Conference features some of Indian Country’s best and brightest
Los Angeles, Calif. - Comedian Charlie Hill, NCAA basketball star Shoni Schimmel, and former NFL player Jim Warne were just some of the Native household names who lead off the 2012 For All My Relations conference. This year’s family-focused event was themed ‘Living Proof.’
“We’re living proof that we’re going to persist and we’re not going away,” said Bill Johnson, Board of Directors’ chair for the hosting entity - National Indian Justice Center.
The three-day conference, which ended Saturday, August 4, brought in close to 400 attendees to the Hilton Universal City. It was sponsored by the San Manuel Band of Mission Indians, the Rincon Band of Luiseño Indians, the Dry Creek Rancheria Band of Pomo Indians, and the Bear River Band of Rohnerville Rancheria. Workshops focused on issues including health, tribal law, and cultural resource preservation. The California Indian Museum and Cultural Center and the National Indian Justice Center conducted on-camera interviews with conference attendees about their own tribal histories with the California Mission system as well as their educational experiences.
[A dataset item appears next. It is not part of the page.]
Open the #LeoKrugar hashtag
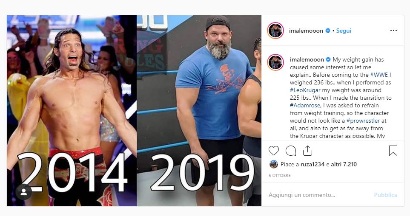Screen dimensions: 410x216 305,90
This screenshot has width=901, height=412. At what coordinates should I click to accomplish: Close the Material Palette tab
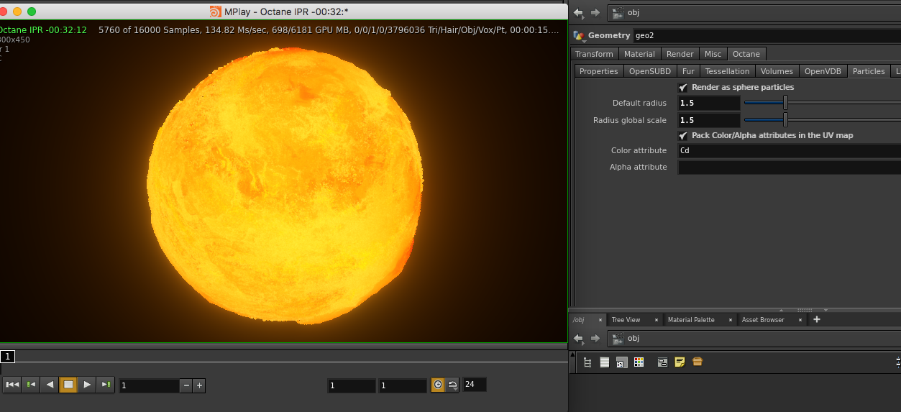pyautogui.click(x=730, y=320)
Midway through the conference, three individuals were recognized for their commitment to the Native American community. Melodie George-Moore, who is a cultural leader as well as an English and Native American literature teacher at Hoopa Valley High School, was selected for the Cultural Guardian Award. Larry Myers, manager for the California Native American Heritage Commission, received the Leadership in Action Award. The Emerging Leader Award was given to Vincent Medina Jr., an Ohlone who serves as assistant curator and tour guide at Mission Dolores in San Francisco.
The conference also offered a separate track for youth which kicked off with a college event. Each following day, young conference attendees had the opportunity to take morning hip hop classes or go on a run/walk. Workshops gave participants the chance to explore what it takes to prepare for higher education, learn about California law, and practice cultural art.
Jacque Tahuka-Nuñez, of the Acjachemen people, has spent close to 40 years working with children as an educator and storyteller. She taught a basket weaving workshop. Nuñez said one thing she always finds herself reinforcing in young people is how special and unique each of them are.
“I am always teaching young people to find out what their passion is. Because if you do, you’ll never work a day in your life,” Nuñez said.